Rifletto così sulle credenze popolari che dettarono la vita di quei giorni, abbeverate, da una parte, dall’importanza data al senso delle cose materiali, e dall’altra dalla concezione simbolica della natura, letta e interpretata attraverso il filtro critico imposto dalla chiesa. Non dimentichiamo che a “farcire” il tutto c’era l’altissimo tasso di ignoranza e l’analfabetismo diffusi, così da indicare in tutte quelle misteriose stranezze del Creato la presenza negativa del male. Personalmente sono convinto, per una storia di rimandi espressivi alla quale faccio fede, che ci sia un legame stretto, simbiotico, tra gli abitanti di un luogo e il luogo stesso. A tal proposito penso ai volti dei miei compaesani, al mio volto, e ai toni di grigio e di bianco delle forme della “timpa” calcarea dell’altipiano ibleo, dove si arroccano ancora alcune delle prime abitazioni del paese, affacciate sulla strada statale che porta fino al mare. C’è una fortissima assonanza tra le due parti, un legame estetico sottile che mi induce a proiettare lo sguardo verso quella sfera della bellezza presente nelle cose, quasi si trattasse dell’opera prima di una mano sofisticata che, nel tracciato di un disegno primordiale, è stata capace di allineare: natura e valori umani, sentimenti e forme geologiche, riconducibili ad ossimori pienamente compiuti.

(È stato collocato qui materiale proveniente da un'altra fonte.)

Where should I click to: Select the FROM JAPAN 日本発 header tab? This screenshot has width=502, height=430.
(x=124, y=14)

Scorrendo le pagine di quell’articolo, quasi a conclusione del testo, lessi che Francesco, su consiglio del medico maltese, decise di andare in America, trovandosi a fare la scelta fondamentale per il suo futuro: far carriera come freak, come fenomeno da baraccone, riscuotendo successo e acclamazione inimmaginabili. Fu la sua fortuna, la fama che nessun uomo di allora poteva immaginare e che oggi, a distanza di tempo, ci sembra di considerare come un grande insegnamento.                                    
Questo breve scritto vuole essere un momento di riflessione sulla memoria sentimentale di una parte della mia infanzia, rafforzata dalle numerose associazioni visive e spirituali presenti nella nostra cultura e che, per certi versi, non sembri una esagerazione, ci avvicinano ad un sentire lontano, a tratti orientale: si pensi al simbolo araldico che rappresenta la Sicilia, la Trinacria, nel quale le tre gambe incorniciano la testa di Gorgone, o al significato esoterico al quale il numero tre ci rimanda.

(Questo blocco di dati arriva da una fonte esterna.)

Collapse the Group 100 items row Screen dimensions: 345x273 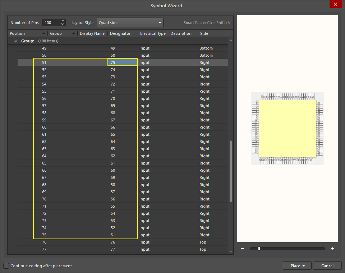tap(15, 41)
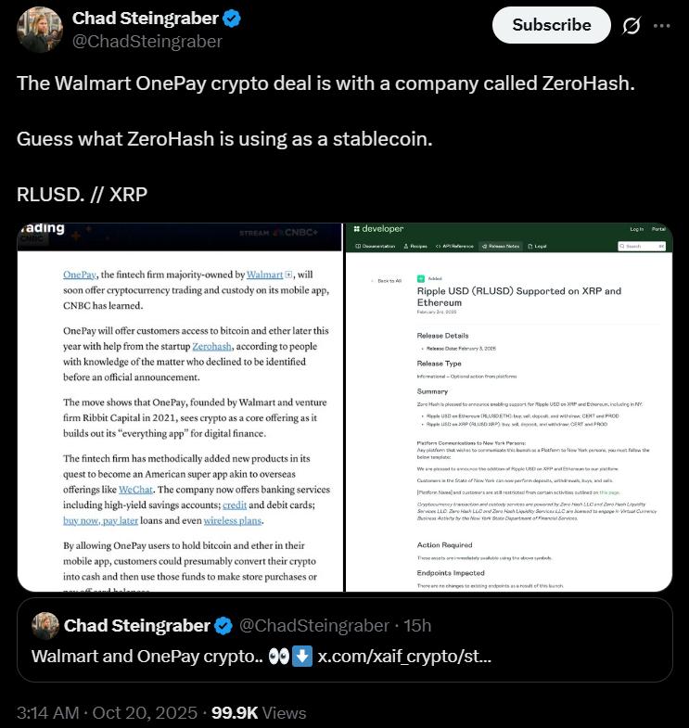
Task: Open the x.com/xaif_crypto link in quoted tweet
Action: click(403, 656)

Trovo che in questa successione di aneddoti, alternata da lucori e polveri del tempo, e finanche modellata da un’eco lontana e millenaria, sia chiara l’idea del duplice taglio di finzione e di verità emersa, nella quale ho subito visto proiettato il valore onirico dell’arte. E’ in questo segmento poetico che vedo nascere tutte quelle idee sensibili, traslate dall’apparenza delle cose al cuore pulsante dell’esistenza, dove qualche volta il sentimento della diversità, sofferente e irredimibile, diventa viatico necessario per alcune scoperte, quasi fosse il prezzo da pagare per chi si abbandona al senso ultimo della Bellezza.

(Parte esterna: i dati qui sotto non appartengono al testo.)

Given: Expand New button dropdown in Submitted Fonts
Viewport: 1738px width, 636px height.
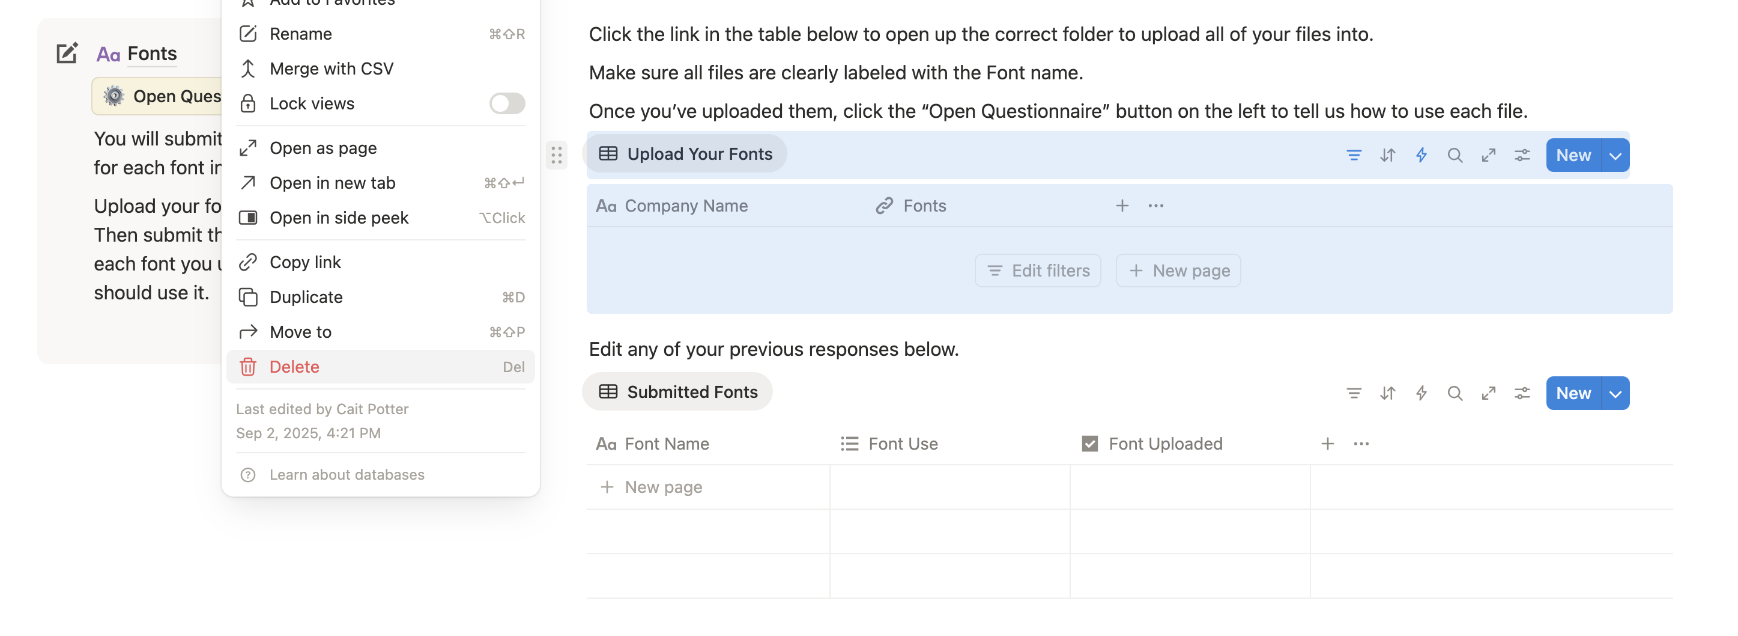Looking at the screenshot, I should tap(1615, 393).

Nella scansione temporale di questa mia intensa traversata emozionale, ho immaginato una storia dipinta, una galleria di segni e presenze, con al centro la figura di mia madre e quella non più di finzione di Francesco Lentini.

 

 

 


[1] Da una recente lettura fatta al registro di battesimo della Parrocchia di S.Giuseppe, risulta essere nato due anni prima della data pubblicata.